Still, though, can we get a remix? Herndon’s album took shape in a way that’s true to her ideas and vision, in healthy resistance to pop and dance music as forms of escapism, but one can’t help but imagine a second version of Platform with more beats. Really, any couple of measures on the album contains enough clubland dna to craft a whole set of forward-leaning dance tracks. Herndon knows that pop escapism often contains its own utopian potential, communal ideals that are not far off from the politics of her own music. Moving bodies on the dance floor often leads to social movement in a larger sense, both off and on the internet.
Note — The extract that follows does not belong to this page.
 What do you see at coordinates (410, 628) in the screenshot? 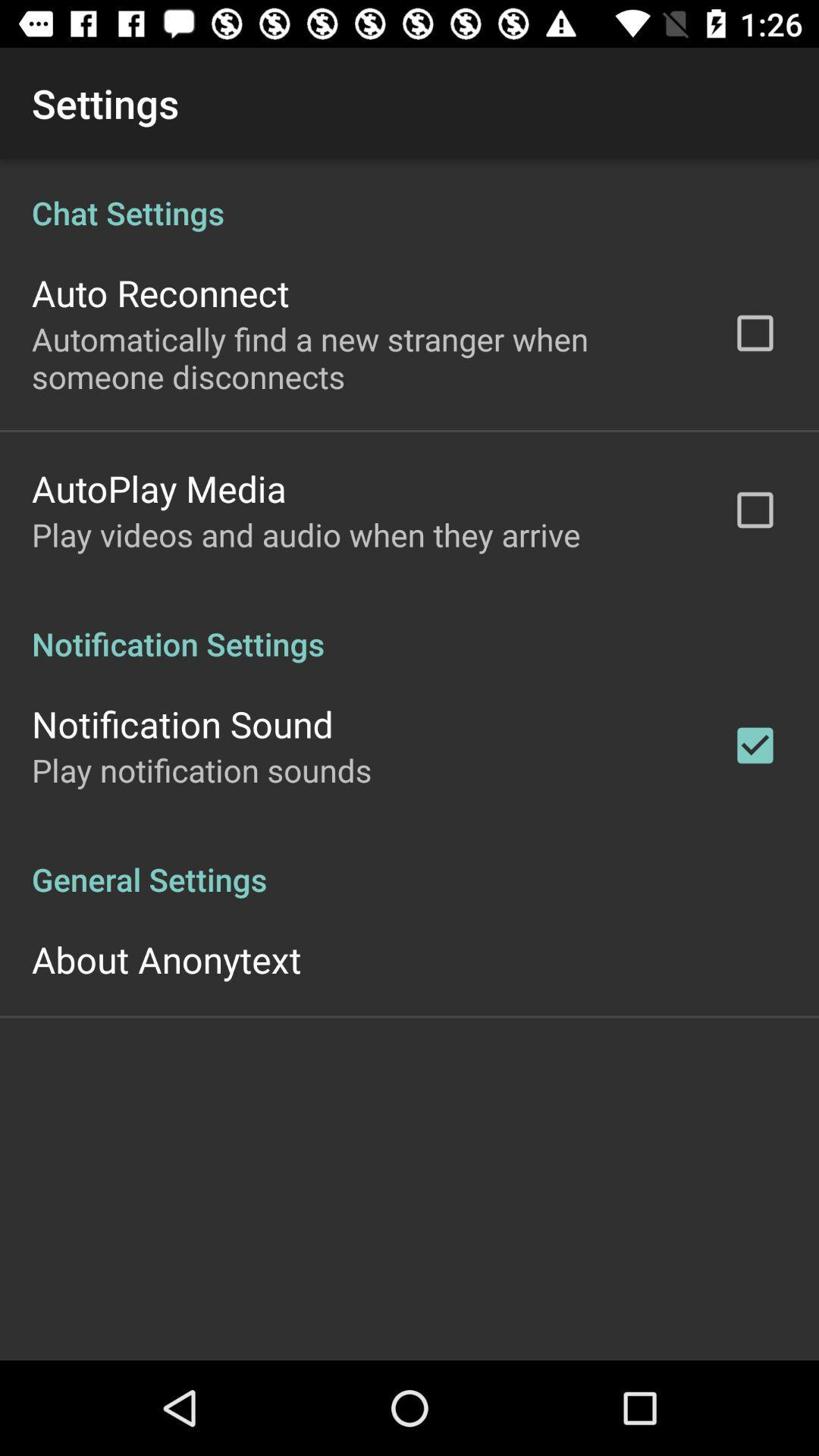
I see `icon above the notification sound item` at bounding box center [410, 628].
But this suggests a larger, more complicated issue with the album: namely, that Herndon’s sense of platform exchange doesn’t really extend to the relation between artist and audience. She’s still working a one-way process, one that seems to reflect both Western performance tradition and the contemporary restraints of digital music, and Platform, especially in the second half, feels a bit top-heavy with ideas and technology and digital processes. It’s telling that Herndon has yet to release any of her software for other users; in a way, on Platform too, there’s just too much control on the artist’s side and not enough room for engagement on the listener end. Still, Herndon is just setting to work as a musician, and she’s already pushing her sound well beyond the experiments of the 20th-century avant-garde. More to the point, it will take us awhile to get our minds and bodies around the sounds of Platform, while I’m sure Herndon is already feeling her way toward more radical ends.